11月19日 稲川町の雄長子内岳へ。天気のアンバイをみながらの山行なのでこの日(木曜)しかない。天気予報は曇りだが山中はピーカンの青空。下山してからは増田の佐々木農園で恒例のリンゴ狩り。雄長子内岳は結構きつい山だ。特に下りは登りと同じ時間を要するほどの急坂が続きヘロヘロだが、農園でたっぷりリンゴを買い(もらい)、家にたどり着いた。すぐに床屋さんに直行し、けっきょく夕食抜きですべてが終わったのが8時半。

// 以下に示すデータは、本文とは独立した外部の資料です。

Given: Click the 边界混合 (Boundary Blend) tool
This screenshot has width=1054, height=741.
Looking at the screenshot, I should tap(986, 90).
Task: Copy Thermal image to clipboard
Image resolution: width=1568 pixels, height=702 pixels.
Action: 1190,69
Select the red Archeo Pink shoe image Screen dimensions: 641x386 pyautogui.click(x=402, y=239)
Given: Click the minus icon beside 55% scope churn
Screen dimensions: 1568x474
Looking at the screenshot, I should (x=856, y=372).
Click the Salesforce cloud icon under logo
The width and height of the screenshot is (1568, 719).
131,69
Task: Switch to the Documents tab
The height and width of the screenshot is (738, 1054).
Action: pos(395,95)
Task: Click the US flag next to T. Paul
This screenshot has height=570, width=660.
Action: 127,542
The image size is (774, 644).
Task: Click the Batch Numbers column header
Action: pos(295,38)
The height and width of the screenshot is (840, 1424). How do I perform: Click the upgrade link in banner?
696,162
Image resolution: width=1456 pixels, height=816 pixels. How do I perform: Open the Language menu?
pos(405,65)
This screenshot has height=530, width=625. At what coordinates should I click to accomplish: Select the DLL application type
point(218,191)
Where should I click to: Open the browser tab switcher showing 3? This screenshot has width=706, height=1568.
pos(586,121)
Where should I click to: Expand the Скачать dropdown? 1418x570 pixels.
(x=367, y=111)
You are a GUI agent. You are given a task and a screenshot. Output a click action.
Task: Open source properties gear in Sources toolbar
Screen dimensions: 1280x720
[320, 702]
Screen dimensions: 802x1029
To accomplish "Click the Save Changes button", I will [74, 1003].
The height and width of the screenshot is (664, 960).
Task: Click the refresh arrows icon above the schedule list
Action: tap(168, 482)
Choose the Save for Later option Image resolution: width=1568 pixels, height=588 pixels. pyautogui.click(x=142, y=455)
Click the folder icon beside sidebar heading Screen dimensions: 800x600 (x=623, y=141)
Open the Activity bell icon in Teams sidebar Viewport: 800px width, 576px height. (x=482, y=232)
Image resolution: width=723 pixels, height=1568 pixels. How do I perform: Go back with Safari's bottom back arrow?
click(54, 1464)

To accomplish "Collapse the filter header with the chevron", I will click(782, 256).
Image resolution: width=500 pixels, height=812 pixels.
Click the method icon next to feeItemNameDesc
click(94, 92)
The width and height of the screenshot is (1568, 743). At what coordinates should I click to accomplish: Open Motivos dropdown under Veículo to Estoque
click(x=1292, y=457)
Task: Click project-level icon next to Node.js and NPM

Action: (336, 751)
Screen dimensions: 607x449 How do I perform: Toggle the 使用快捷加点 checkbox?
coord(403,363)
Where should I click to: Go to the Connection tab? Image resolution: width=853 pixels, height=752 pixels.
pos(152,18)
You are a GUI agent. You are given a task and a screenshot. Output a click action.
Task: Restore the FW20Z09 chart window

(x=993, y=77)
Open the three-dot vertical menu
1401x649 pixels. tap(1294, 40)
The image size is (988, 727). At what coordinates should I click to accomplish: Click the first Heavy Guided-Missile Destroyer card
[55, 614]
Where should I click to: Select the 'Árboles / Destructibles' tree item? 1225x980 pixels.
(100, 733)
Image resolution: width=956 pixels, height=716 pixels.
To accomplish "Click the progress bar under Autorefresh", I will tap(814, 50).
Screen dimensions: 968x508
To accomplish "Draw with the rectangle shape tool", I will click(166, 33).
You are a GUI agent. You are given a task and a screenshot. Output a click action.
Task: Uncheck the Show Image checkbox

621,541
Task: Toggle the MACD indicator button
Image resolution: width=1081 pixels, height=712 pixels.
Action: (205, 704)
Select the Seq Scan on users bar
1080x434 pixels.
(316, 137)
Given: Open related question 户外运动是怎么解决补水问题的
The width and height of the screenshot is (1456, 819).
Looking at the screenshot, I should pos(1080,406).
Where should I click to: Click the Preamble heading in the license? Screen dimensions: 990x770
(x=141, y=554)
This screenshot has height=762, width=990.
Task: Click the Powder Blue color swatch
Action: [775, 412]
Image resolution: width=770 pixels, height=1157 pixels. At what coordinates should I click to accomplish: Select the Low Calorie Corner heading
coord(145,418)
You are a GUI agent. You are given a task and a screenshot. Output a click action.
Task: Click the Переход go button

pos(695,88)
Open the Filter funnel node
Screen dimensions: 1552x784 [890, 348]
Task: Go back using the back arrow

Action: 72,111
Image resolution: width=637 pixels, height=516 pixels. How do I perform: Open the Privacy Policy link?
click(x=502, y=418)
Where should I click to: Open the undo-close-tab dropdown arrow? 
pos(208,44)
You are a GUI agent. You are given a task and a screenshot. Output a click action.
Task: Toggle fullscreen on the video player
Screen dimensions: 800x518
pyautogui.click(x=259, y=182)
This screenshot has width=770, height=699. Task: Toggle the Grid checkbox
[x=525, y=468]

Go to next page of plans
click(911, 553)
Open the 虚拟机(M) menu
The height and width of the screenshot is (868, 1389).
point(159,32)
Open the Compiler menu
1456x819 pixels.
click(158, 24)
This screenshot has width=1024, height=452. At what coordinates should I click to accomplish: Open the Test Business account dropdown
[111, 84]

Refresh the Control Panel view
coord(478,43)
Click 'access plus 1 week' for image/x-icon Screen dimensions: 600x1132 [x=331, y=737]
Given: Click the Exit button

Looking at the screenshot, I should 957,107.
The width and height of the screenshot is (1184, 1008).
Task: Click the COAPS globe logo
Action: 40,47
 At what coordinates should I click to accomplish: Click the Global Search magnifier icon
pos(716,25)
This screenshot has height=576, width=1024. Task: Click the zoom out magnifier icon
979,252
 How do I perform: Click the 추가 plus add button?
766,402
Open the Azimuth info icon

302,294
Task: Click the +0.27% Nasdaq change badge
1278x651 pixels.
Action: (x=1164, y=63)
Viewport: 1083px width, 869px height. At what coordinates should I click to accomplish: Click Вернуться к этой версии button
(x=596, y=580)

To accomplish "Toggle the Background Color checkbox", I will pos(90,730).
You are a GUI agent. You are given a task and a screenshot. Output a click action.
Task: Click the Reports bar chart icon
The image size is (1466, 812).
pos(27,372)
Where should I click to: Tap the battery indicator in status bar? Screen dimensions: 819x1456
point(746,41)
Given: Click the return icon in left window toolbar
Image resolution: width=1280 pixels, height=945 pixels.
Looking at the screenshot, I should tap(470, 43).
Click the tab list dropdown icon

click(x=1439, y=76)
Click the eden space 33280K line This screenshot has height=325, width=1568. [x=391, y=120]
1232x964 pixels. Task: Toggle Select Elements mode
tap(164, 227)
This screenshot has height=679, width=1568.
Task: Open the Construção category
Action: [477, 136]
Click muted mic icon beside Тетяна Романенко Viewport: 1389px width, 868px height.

11月20日 どうせヒマだろうととった昨日の休みだったが、逆目が出た。昨日を狙ったように仕事の数々が同時に動き出した。編集中の4本の本の制作・打合せが昨日今日に集中してしまった。おかげで今日はいつもより1時間早起き。打ち合わせやゲラの手配、原稿の入稿手順などの準備。午前中に2つの打ち合わせ、午後から印刷所に入稿する原稿が1点、新しく入った原稿読みにもたっぷり時間は取られた。何年やっても「経験」や「学ぶ」ことからほど遠い自分にガックリ。
(あ)

No.1030

野球の国
(光文社文庫)
奥田英朗

 プロ野球を観戦するため日本全国を旅する紀行だ。プロ野球といっても消化試合や二軍戦が主で、場所は地方球場や台湾だ。著者は中日ファンだが、試合でミスした選手にはあられもないヤジを飛ばす。時には家庭や女性問題、性癖まで口汚く容赦ない。さらにプロ野球選手に「さん」づけは必要ないという。原も長嶋も松坂も呼び捨てでいい。それは彼らの屋号だからだ。屋号に「さん」は変ではないか。ヤジを飛ばすのは、その根っこに選手たちに対する確たる畏敬の念があるからだという。プロの選手がどれほどすごい存在なのか、そのすごさを想像する物差しをちゃんと持っているからヤジってもいいのだ。その例として子供時代、身近にいた天才少年たちがプロの世界では補欠にもなれない現実を誰でも経験していることを挙げている。私たちは少年時代に見たあの「天才少年たち」のその後を媒体として、プロの世界のすさまじさを疑似体験しているのだ。こんな一説もある。「プロ野球がつまらないとはよく訊く言葉だが、それはテレビで巨人戦しか見ていない人の意見だ。OBの説教じみた解説と、アナウンサーの不必要な絶叫が、野球を安っぽく見せているのだ」。